Figure 1 shows incident users with T2DM with a recorded HbA1c before and after the index date and a significant reduction of −0.50% HbA1c units at 6 months (n = 711) and −0.52%-unit at 12 months (n = 538) following their first registration of the FreeStyle System in the NDR (p < 0.0001 in each case; Figure 1). The decrease was similar for truly naïve users, with reductions at 6 months of −0.67%-unit and −0.66%-unit at 12 months (p < 0.0001 in each case).
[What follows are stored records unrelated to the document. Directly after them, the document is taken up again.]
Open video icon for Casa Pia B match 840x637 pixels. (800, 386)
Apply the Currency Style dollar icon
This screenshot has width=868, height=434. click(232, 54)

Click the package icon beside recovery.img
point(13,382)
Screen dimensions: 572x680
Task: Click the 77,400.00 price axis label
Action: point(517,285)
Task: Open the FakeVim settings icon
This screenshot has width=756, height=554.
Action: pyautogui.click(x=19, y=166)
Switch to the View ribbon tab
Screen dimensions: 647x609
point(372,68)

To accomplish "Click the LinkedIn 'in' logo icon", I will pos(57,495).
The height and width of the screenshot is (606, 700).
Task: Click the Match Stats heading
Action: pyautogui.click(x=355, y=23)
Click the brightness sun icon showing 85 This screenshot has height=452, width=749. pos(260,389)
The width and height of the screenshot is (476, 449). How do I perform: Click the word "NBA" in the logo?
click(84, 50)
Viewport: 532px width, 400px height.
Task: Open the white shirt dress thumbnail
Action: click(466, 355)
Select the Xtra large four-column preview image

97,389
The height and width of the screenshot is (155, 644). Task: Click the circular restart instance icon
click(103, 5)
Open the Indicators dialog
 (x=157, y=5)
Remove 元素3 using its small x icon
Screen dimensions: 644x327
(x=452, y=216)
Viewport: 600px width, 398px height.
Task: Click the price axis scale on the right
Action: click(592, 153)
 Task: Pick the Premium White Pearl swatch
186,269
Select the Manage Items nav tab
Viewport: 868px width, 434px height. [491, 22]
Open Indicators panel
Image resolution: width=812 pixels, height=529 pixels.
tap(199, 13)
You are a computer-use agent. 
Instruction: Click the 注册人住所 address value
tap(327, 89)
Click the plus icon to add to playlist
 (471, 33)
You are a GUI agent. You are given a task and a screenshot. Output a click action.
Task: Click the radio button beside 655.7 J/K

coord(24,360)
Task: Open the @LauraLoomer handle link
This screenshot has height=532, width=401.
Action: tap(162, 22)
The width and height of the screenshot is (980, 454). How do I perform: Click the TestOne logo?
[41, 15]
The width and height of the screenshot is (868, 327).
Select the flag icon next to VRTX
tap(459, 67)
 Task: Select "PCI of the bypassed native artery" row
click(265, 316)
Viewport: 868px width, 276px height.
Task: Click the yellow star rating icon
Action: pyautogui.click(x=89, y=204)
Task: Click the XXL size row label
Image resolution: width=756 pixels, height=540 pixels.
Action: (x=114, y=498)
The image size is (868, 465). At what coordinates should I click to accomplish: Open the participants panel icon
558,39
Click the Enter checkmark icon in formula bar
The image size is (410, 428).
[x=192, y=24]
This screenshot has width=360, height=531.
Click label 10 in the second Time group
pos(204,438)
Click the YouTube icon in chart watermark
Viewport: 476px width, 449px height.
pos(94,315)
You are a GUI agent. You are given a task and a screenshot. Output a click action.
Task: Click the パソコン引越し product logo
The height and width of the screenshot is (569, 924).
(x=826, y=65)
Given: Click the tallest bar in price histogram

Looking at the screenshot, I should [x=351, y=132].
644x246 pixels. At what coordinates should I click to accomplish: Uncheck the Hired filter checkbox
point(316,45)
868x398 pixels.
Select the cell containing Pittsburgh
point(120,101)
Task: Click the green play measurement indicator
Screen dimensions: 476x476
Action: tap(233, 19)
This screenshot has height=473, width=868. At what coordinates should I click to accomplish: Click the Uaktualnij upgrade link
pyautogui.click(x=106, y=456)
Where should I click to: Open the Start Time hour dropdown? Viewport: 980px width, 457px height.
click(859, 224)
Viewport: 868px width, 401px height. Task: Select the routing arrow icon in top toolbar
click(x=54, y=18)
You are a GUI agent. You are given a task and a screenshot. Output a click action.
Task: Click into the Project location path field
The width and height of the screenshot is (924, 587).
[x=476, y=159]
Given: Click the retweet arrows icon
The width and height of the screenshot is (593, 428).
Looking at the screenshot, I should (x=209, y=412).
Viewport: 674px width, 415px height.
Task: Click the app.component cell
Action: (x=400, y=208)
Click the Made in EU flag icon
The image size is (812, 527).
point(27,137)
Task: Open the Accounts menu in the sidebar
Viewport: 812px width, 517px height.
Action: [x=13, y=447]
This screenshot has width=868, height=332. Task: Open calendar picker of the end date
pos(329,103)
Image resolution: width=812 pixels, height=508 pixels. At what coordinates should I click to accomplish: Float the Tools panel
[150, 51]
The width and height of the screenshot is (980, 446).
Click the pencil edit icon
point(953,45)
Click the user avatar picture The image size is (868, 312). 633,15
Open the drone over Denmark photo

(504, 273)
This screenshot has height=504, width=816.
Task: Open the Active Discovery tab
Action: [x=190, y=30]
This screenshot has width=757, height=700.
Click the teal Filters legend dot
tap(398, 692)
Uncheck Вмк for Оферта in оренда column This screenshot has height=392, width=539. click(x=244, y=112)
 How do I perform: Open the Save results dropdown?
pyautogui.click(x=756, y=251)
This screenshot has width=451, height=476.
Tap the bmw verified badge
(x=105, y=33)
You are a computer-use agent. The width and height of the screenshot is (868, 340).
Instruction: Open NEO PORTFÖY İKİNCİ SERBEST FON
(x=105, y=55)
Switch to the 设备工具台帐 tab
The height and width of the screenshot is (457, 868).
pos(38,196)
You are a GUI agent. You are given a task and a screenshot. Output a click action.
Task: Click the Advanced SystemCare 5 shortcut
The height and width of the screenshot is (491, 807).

Users with unknown prior use of CGM also experienced a decrease in HbA1c at 6 months (−0.43%-unit; p < 0.001) and at 12 months (−0.49%-unit: p < 0.0001). In the small group of T2DM users with documented prior use of CGM, there were no significant changes in HbA1c from baseline either at 6 or 12 months.

Figure 1.

Change in HbA1c in type 2 diabetes at 6 and 12 months after first registration of the FreeStyle Libre system.

Change in HbA1c at 6 months stratified by baseline HbA1c

Reductions in HbA1c for people with T2DM on insulin therapy were greater as baseline HbA1c increased (Table 4), with a decrease of −3.6%-unit (95% CI −4.6, −2.7) for all incident users with HbA1c ≥12.0%. No significant change in HbA1c was observed for users with baseline HbA1c <8.0% (Table 4). Insulin users with HbA1c ≥12.0% had the greatest reduction amongst people with T2DM with unknown prior experience of CGM (−4.2%-unit, p < 0.0001). However, the total number of incident users on insulin with HbA1c ≥12.0% is small (n = 25).

Table 4.

Change in HbA1c at 6 months in T2DM treated with insulin stratified by baseline HbA1c.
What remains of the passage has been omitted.